Existem atualmente projetos que buscam aproximar essas experiências e superar as supostas distâncias naturalizadas entre a população e os espaços convencionais da arte. São iniciativas que vão no caminho contrário do poder público e da lógica das megaexposições cujas filas são sinal de sucesso. Galerias no Borel (fruto das ações do coletivo Boreart) e no Chapéu Mangueira, galpões como o Bela Maré, na Nova Holanda, ocupações do coletivo Norte Comum e intervenções como os azulejos do coletivo Muda são apenas algumas das formas exemplares que devemos valorizar para entender o lugar orgânico das artes visuais nos múltiplos cotidianos da cidade.
Para fechar um texto cujo tema daria dezenas de colunas, voltemos ao momento em que Waltercio Caldas foi convidado para realizar sua obra. Imagino que o movimento inicial tenha sido elaborar algo que, por se enraizar no solo das ruas — e no caso da obra dele, literalmente fazê-la nascer da calçada — fosse permanente.

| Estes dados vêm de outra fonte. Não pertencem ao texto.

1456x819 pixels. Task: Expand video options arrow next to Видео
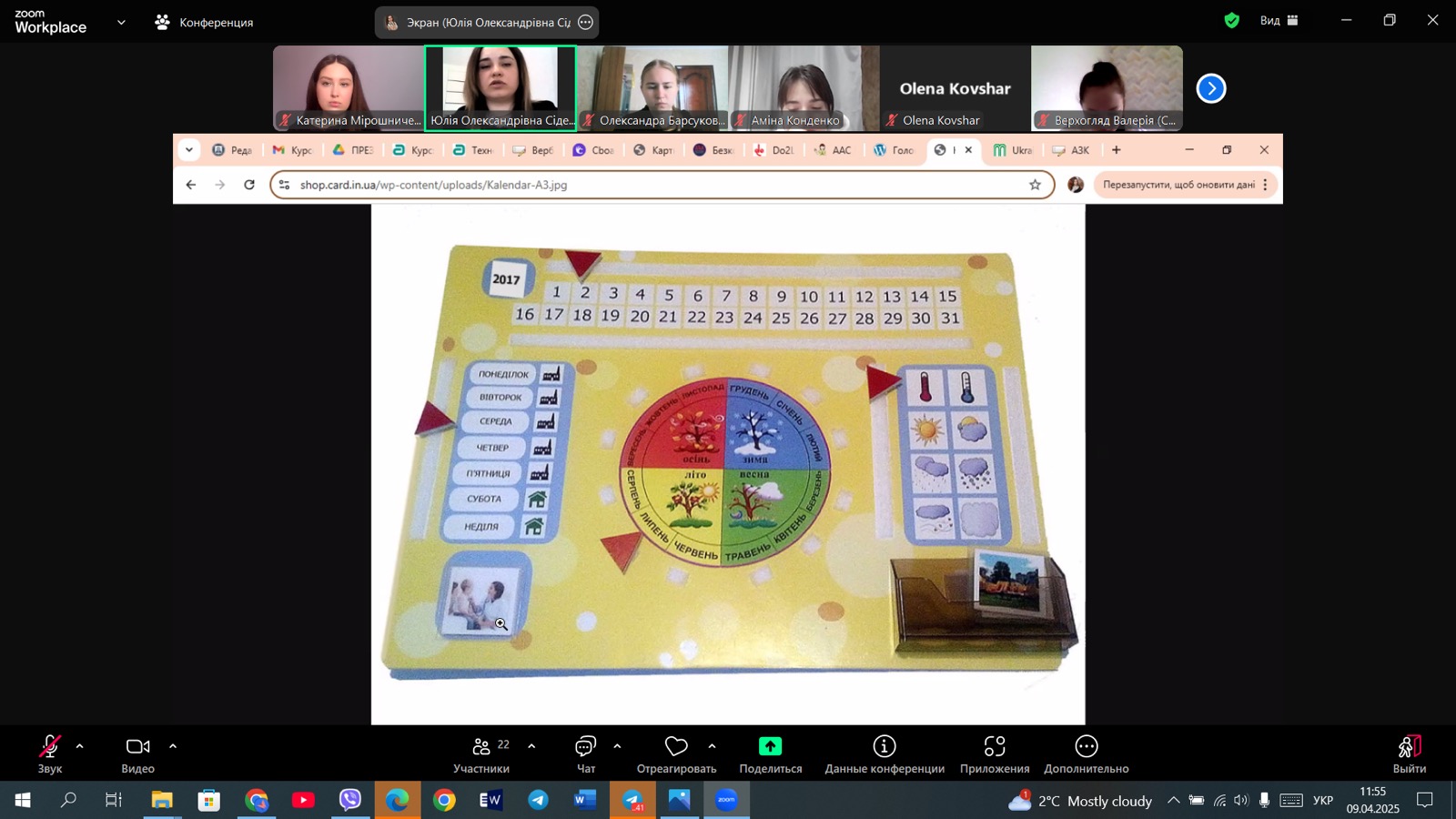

Suas colunas brancusianas de pedras portuguesas aspiram o céu e nos fazem olhar o azul dos dias em uma avenida entupida de dióxido de carbono e esmagada pela memória fantasmagórica do extinto Morro do Castelo. Elas estão lá justamente para que possamos fruir sua invisibilidade monumental e para zelar pela beleza fugaz de nossos dias. Para sempre.